Re:New York Times (Score:1, Insightful)
Re:Troll Contest (Score:4, Insightful)
Only an idiot would compare the "art" of trolling to Socrates. Asking serious and uncomfortable questions is not the same as trolling. Socrates intended to provoke discussion to learn and educate. Trolls intend to simply get a reaction, attention, not to educate -- or if they do, they're doing it in a way that is unconstructive.
Re:Troll Contest (Score:1, Insightful)
His gadfly metaphor in the Apology is further proof. Yes, he did want to help people be less stupid, but he didn't question the method of doing it by pissing people off. Isn't purposefully pissing people of the definition of trolling?
Also, in what fashion were any of Socrates victims^H^H^H^H^H^H^H interlocutors "enlightened?" All of Plato I've read (and yes I Am A Classics Student) has him at best getting them to agree to talk about it further, and generally has him pissing off his interlocutor into quitting.
So Galileo was right but unkind... (Score:2, Insightful)
While ridiculing a powerful person is naive, socially inept and/or courageous, it's also mean.
For me, trolling is defined by unkindness, not by truth. It's the intention to disrupt and hurt that makes it trolling. Even if done by speaking truth, it's still trolling.
I find that if I want to speak truth, it's straightforward to do it kindly. But not easy, if I'm triggered in some way. In that case, I need to first get over myself.
Re:Anonymity breeds contempt (Score:3, Insightful)
Who they really are or who they wish they could be?

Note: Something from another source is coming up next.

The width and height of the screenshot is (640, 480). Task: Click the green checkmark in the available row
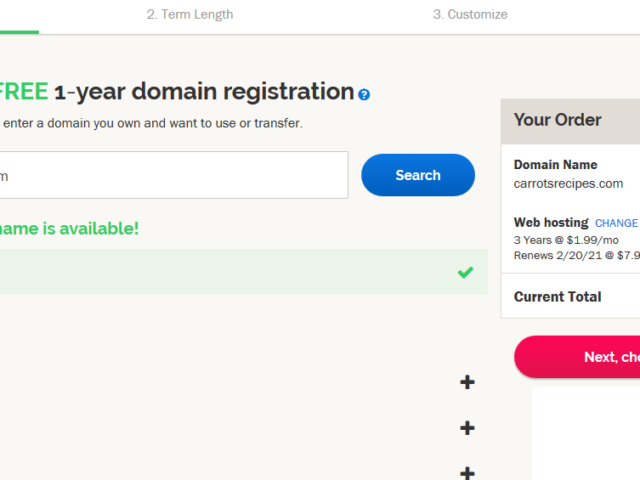[465, 272]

I look at the rest of your statement and I wonder if the trolls are using the lame "it's funny to me and my cool friends" idea to mask their own feelings of inadequacy at being unable to contribute meaningfully. Trolling makes them feel special as being "one of the chosen few" that is in on the joke, and it relieves them from introspection required to critically examine their ideas as Ibn al-Haytham suggests. They wish that they were bold and witty and special, but they aren't, so they troll.